Gitmo running smoothly amid protests and lawsuits
The Pentagon announced a new chief prosecutor for the military tribunal trials at Gitmo on Tuesday. Army Brigade General Mark Martins will take over the job in October after leaving his current position in Afghanistan. Meanwhile, some of the former inmates of the infamous detention facility are seeking justice for what has been done to them in the name of the War on Terror.
Murat Kurnaz was arrested in the street and sent to Guantanamo Bay for torture. After five years, America released him without charge. To this day, the US has given no explanation or said sorry.
Kurnaz is suing George W. Bush's lawyer Alberto Gonzales, for ruling torture legal. Interrogators from the "land of the free" are free to cause “simulated drowning, rape by instrumentality, impairment of bodily function, organ failure and even death.”
“I was one of those who survived that kind of torture. On me they used electroshocks, because I would not sign papers. I was forced to agree that I was member of the Taliban and Al-Qaeda and I said I am not,” Kurnaz says.
The US refused to even reveal they were holding Kurnaz. His mother asked this lawyer Bernhard Docke to find her son. It took several years.
“There was no chance to get in contact with Mr. Kurnaz. It’s really a shame for the United States. What happened in Guantanamo is torture concerning international law. And it’s simply impossible in the 21st Century to put someone in an extralegal room and say ‘you have no rights,’” Kurnaz pointed out.
President Bush fought moves to end the practice.
“They are imposing a set of standards on our intelligence communities in terms of interrogating prisoners that our people think will be ineffective,” he said in 2008, as he was threatening to veto a bill which would ban the use of waterboarding and other forms of torture.
In a declassified memo, Gonzales did warn US guards it was legally safer to perform torture on foreign soil.
Ministers in the European Union were glad to oblige.
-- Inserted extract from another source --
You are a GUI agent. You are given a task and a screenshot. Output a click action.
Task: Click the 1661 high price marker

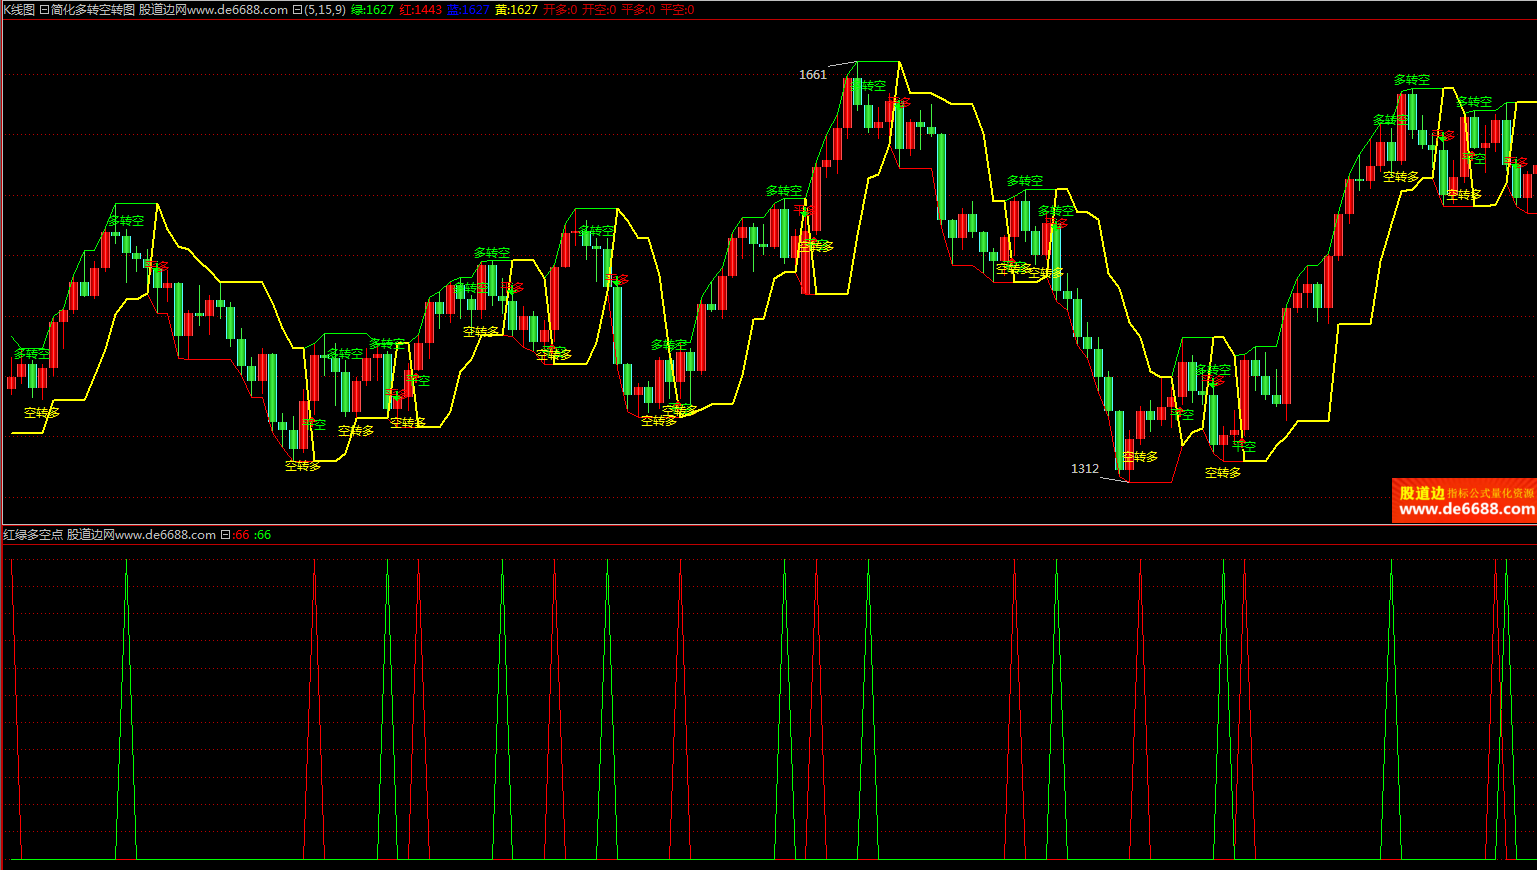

At a meeting at NATO headquarters in Brussels in October 2001, the EU agreed to help arrest and transport people to countries where they could be tortured. Detainees may or may not have been terrorists, since they never faced trial we just cannot be sure.
Barack Obama was elected on the promise to shut Guantanamo. But he has even appealed US court rulings which give detainees some rights. Two years on, the prison is still open for business.
“Not only is the Bush administration guilty of crimes against humanity, so is the Obama administration and so is the European Parliament for participating in and supporting these actions,” believes historian Alan Singer, Professor at Hofstra University.
US executives, from Bush to further down the ladder, now fear going abroad, after foreigners filed lawsuits over torture. When the world learns what America is doing, said Bush's advisor, we will all be ashamed.
Meanwhile, the UK and the US signed a secret memorandum in 2008 on the treatment of prisoners, which indicates that the British Ministry of Defense did not track the fate of the captives they handed over to the Americans, which opened the door for prisoner abuse, The Guardian newspaper reported on Thursday.
Cori Crider, legal director of the UK-based charity “Reprieve”, which acts on behalf of Guantanamo Bay detainees, says Britain is the one European nation most marred by association with illegal detention and mistreatment of prisoners by the US.
“I think it’s one of the saddest parts of the whole War on Terror story – the way various European nations were kind of willing or unwilling handmaidens of the US torture practices. We know about CIA secret prisons in Poland, Romania and Lithuania. The UK is the US’ closest ally, let’s be clear. And we saw time and again in the War on Terror the UK getting a bit too close to the illegality of George Bush and his cronies,” she told RT.
British Labour Party MP and peace activist Jeremy Corbyn says that despite the close ties between the two countries, the UK had no excuse for allowing prisoners to be sent to the US for torture.
“There is an extraordinary close military security and foreign policy relationship between Britain and the United States,” he said. “We have the sharing of security information – and I suspect it was quite willingly done by members of the security forces in Britain, who sees themselves as being very close to United States. My view is that every country should assert its right to its own independent policy, and that means that if you believe your partner in your foreign policy relationship is doing something wrong – imprisoning people illegally, torturing them, taking them illegally to Guantanamo Bay, as it is done by the US, then you should say so. And I think it is quite appalling. Waterboarding and torture are completely illegal in Britain, and completely illegal in the terms of the United Nations convention on torture. My suspicion is that the British security services were happy to keep quiet about the extraordinary rendition, happy that these poor people should end up in US jurisdiction where they are being tortured.”